Source extract –
★ ★ ★ ★ ★ ★ ★

And in his words, a true Appalachian American specimen.
We'll find out what he means about that in a minute.
His stories are filled with amazing renditions and things that he did in adventures growing up on the river, right here in Appalachia.
And you are in for a treat.
Charles, welcome to Write Around The Corner .
-Thank you very much.
-You have so many great stories filled in these books.
I can't wait to dig into some of these.
And I've got to tell you, after reading these books, Charles, like I told you before we started, and we'll get to that, I am really surprised that you are still alive, growing up.
But first of all, what is a true Appalachian American?
Why are you that great specimen?
-I think I'm a true Appalachian American because of the way I was raised.
My father and uncles, you know, kinda lived through the Depression, were drafted, went off into the Navy.
And all of 'em returned home.
And they were kinda dedicated to reliving the lifestyle they had.
So, though I didn't do the war, and didn't do the Depression, I got to experience what they saw.
And by that, I mean, you raised it, you ate it.
You created your own entertainment.
You did whatever your life threw at you.
And New River, for them, was kinda center of everything.
That, and a little 30-acre farm that they all lived on and kinda shared.
Appalachian lifestyle that you read about in a lot of books was just the lifestyle I lived.
-And it sounds like it was absolutely wonderful.
What are some of the first earliest memories?
-You know, we had, and there's houses on the river bottom now.
But the first memories were going to the river bottom to chop corn and hoe beans.
And my biggest dream, when I was a little boy that ever was, was to be able to run the two-horse wagon down the old road.
The old road that was used back during the Civil War to the river, to pull corn back to the house.
My uncle was telling me I'd never be old enough or comfortable enough to run the wagon to the river.
And by the time I was, the road was gone, cornfields were gone, and had to move on.
-Well, and I read in some of your books that you ate a lot of beans.
Lots and lots of beans.
In fact, didn't your dad had a little quote from your pinto beans out of the Bonnet book, on 193, which just was so poignant because it-- as we begin to talk about some of the great things that happened in your life.
Some of the things you did growing up on the river.
I thought this was pretty fun.
"Beans, beans, good for the liver.
"The more you eat, the more you shiver.

★ ★ ★ ★ ★ ★ ★

Data section –
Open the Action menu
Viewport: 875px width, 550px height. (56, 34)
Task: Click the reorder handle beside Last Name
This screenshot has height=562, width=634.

★ ★ ★ ★ ★ ★ ★

Job – According to the interview, how large was the farm that Charles's father and uncles lived on and shared?

Result of the task – It was a 30-acre farm.